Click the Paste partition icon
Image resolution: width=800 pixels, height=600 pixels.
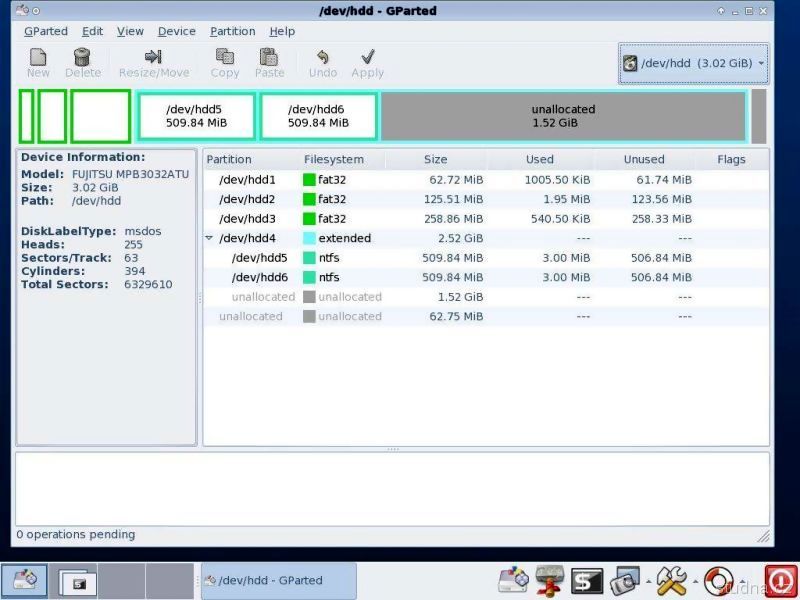click(x=269, y=58)
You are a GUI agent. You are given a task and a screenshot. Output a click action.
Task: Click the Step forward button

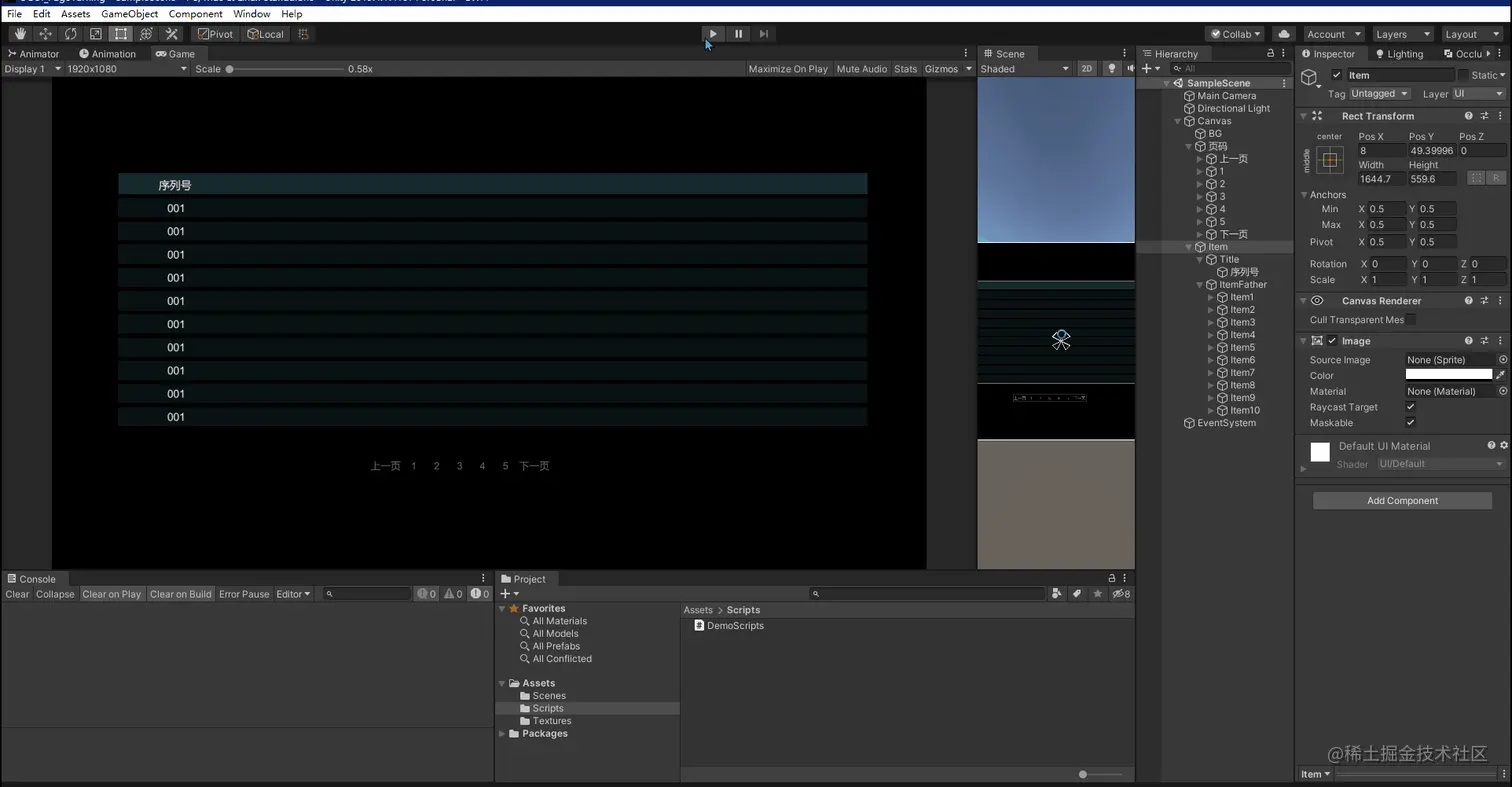764,34
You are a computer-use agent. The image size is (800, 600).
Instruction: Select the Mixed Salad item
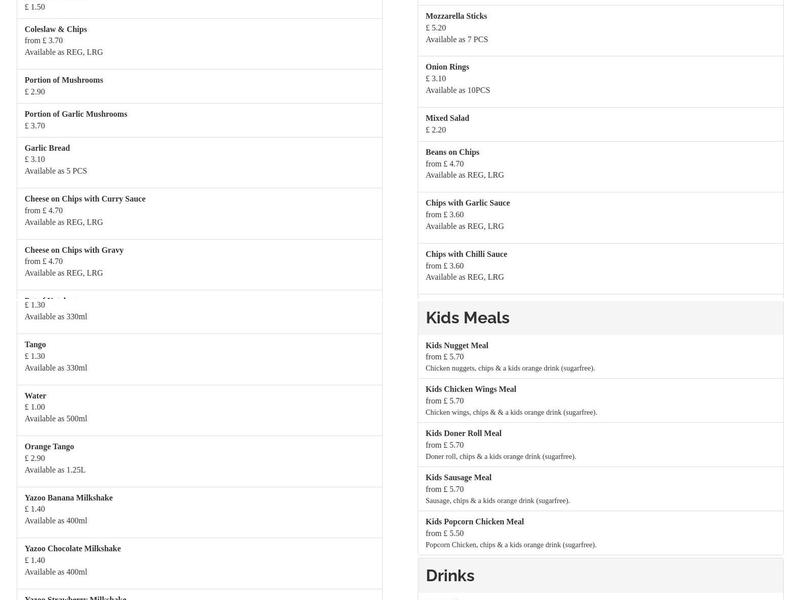coord(600,124)
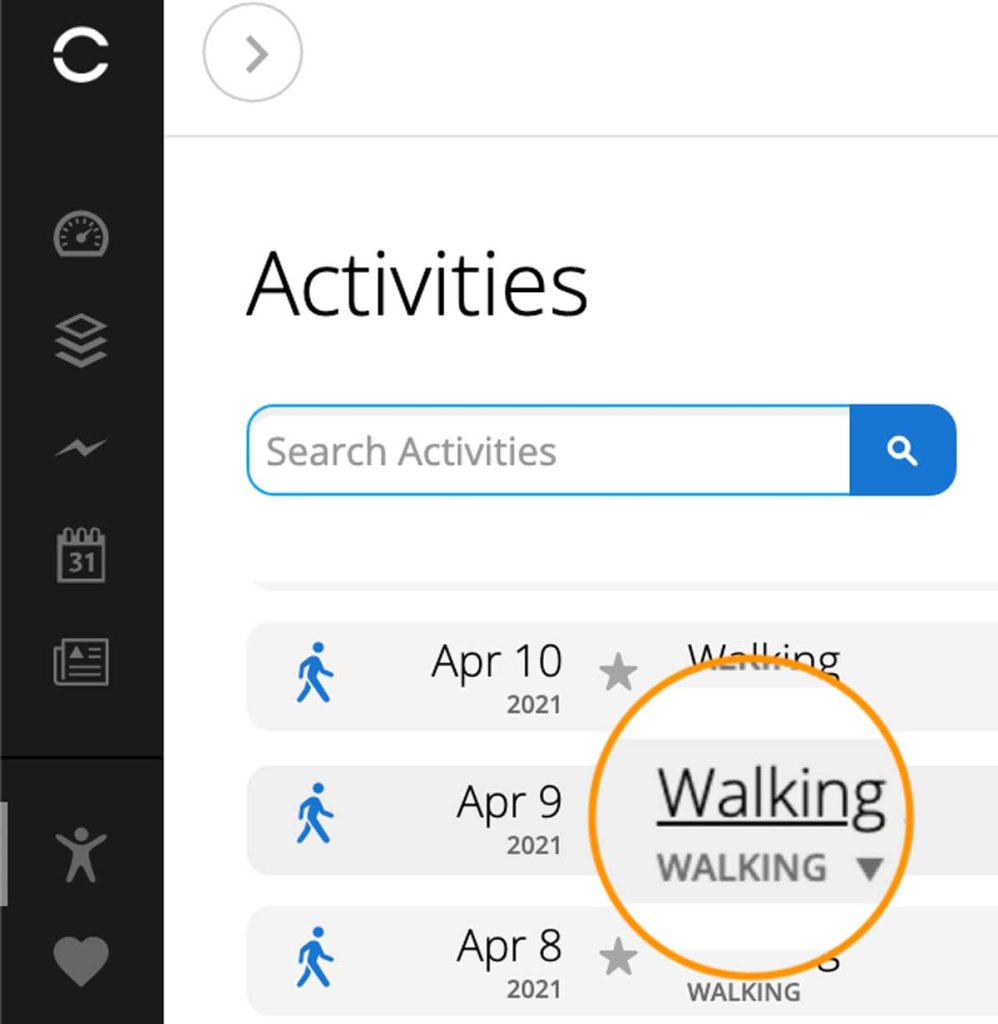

• What you have to do:
Reproduce everything above exactly, images excluded.

• Result for this exercise:
Click the Paste partition icon
Image resolution: width=800 pixels, height=600 pixels.
click(x=269, y=58)
You are a GUI agent. You are given a task and a screenshot. Output a click action.
Task: Click the Step forward button

764,34
You are a computer-use agent. The image size is (800, 600).
Instruction: Select the Mixed Salad item
coord(600,124)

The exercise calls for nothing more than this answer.